DÈMONI
Creazione filosofica più che oggetto di un culto reale e popolare il dèmone (δαίμων) ha nella poesia e nella filosofia greca, e di riflesso in quella romana, molteplicità di significazioni e di aspetti, che non sempre hanno riscontro in una ben definita tipologia artistica sotto la comune denominazione di d., ma piuttosto son noti singolarmente con nomi e attribuzioni proprie e ben definite.
Tale è il caso di quelle personificazioni di divinità minori, ausiliari e ministre di quelle maggiori, che furono per i Greci i δαίμονες πρόπολοι, quali i Coribanti, le Stagioni, le Parche, le Grazie, le Muse, le Erinni e numerose personificazioni del corteggio bacchico (sileni, satiri, menadi, ecc.) e dei culti mistici. Quale contrapposto maschile della Tyche o Fortuna il δαίμων, nel senso sia di destino individuale sia di influenza divina sui destini umani, fu noto come Agathodàimon (᾿Αγαϑοδαίμων, v.), Bonus Eventus per i Romani, ed ebbe una sua iconografia ben distinta, che si può far risalire a creazioni celebri quali quella di Euphranor in Elide (Plin., Nat. hist., xxxiv, 77) che aveva nella destra una coppa e nella sinistra un mazzo di papaveri e spighe (in altra versione dello stesso autore aveva invece la cornucopia) o quella del Bonus Eventus che insieme alla Bona Fortuna, si ammiravano sul Campidoglio, secondo la notizia pliniana (Nat. hist., xxxvi, 23).
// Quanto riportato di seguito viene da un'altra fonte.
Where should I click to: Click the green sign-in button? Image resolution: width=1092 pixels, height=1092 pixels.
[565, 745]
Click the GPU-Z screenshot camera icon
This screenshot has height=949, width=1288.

Nel campo puramente filosofico e letterario resta confinato il demone personale, che guida ciascun uomo nelle sue azioni e lo accompagna attraverso la vita e può trovar riscontro nella lasa etrusca e nel genius dei Romani (v. genio); mentre il concetto greco dei d., anime dei morti divinizzate o eroizzate, trova riscontro nei Mani e nei Lari (v.) che hanno una propria iconografia ben definita.
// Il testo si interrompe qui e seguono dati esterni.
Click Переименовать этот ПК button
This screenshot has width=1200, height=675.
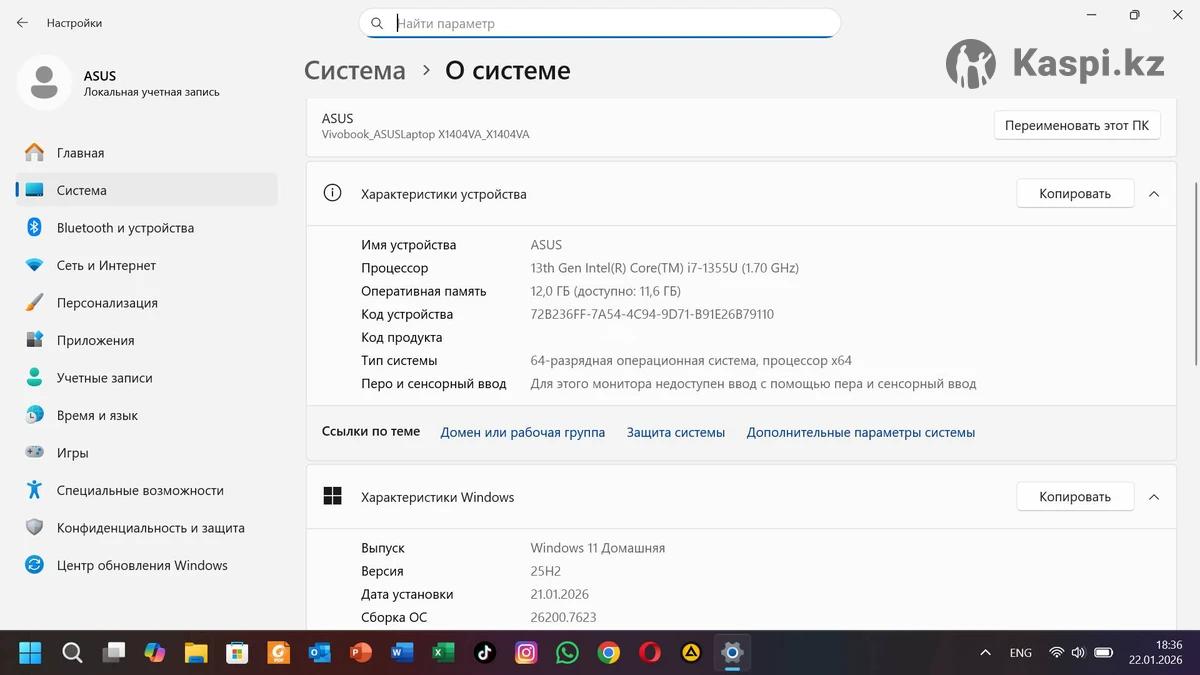(x=1076, y=126)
L'unica categoria di d., che abbia, come tale, una sua fisionomia artistica sotto un comune denominatore è quella dei d. sotterranei, sia benefici (e tra questi vanno annoverati Thanatos e Hypnos) sia malefici. Questi ultimi, sia per aspetto sia per mansioni (tormentano le anime dei malvagi, appaiono a predire future sciagure) rispondono alla moderna accezione comune del termine. Ambedue le categorie di questi d. sotterranei sono alate, ma mentre i genî benefici hanno l'aspetto di giovani efebi dalle belle fattezze velate di malinconia (tali ci appaiono i d. alati che pietosamente compongono un defunto nella tomba in una lèkythos attica), quelli malefici sono orridi e spaventosi. Presso gli Etruschi una rappresentazione di d. benefico è la lasa (v.), che assume l'aspetto di una nobile figura femminile alata in lunghe vesti, che talora impugna una fiaccola, altra volta, forse per attrazione con le Erinni o con i d. malefici, dei serpenti.
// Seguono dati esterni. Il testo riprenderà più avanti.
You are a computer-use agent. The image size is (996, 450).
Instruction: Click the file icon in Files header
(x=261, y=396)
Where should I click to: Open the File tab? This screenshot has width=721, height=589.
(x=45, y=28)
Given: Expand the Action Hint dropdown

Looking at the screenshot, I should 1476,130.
Anche per i d. malvagi la più ricca documentazione iconografica ci è tramandata dalle pitture, dai rilievi, dalle maschere fittili etrusche; infatti per il mondo greco nelle rappresentazioni degli Inferi che conosciamo dalla pittura vascolare sono generalmente le Furie (alate e con serpenti tra i capelli) che hanno l'ufficio di tormentatrici dei grandi peccatori. Sappiamo peraltro che nelle composizioni di taluni grandi pittori comparivano d. d'aspetto spaventoso come, ad esempio, Eurynomos divoratore di cadaveri, alato, soffuso il corpo di una tinta nera, rappresentato da Polignoto nella Lesche di Delfi (Paus., x, 28, 7). Una eco di questa produzione perduta l'abbiamo conservata, probabilmente, come si è accennato, nelle rappresentazioni etrusche: becchi adunchi in luogo di nasi, orecchie ferme, occhi sbarrati, chiome scarmigliate da cui sbucano serpenti (come nel Tuchulcha della Tomba dell'Orco a Tarquinia) bocche ghignanti e zannute, serpi guizzanti dalla persona o che annodano le vesti, fiaccole tormentatrici o pesanti magli, arma, questa, tipica di Charun (v. caronte), il genio etrusco della morte, sono le caratteristiche di queste creature infernali alla cui ripugnante e grottesca bruttezza aggiunge orrore la tinta scura del corpo, che giustifica la definizione di dii atri coloris data per i d. infernali da Plinio (Nat. hist., x, 25).
Bibl.: Sybel, in Roscher, I, s. v. Daimon; J. A. Hild, in Dict. Ant., II, 1892, s. v. Daemon; Waser, in Pauly-Wissowa, IV, 1901, s. v. Daimon. V. inoltre sotto le singole voci.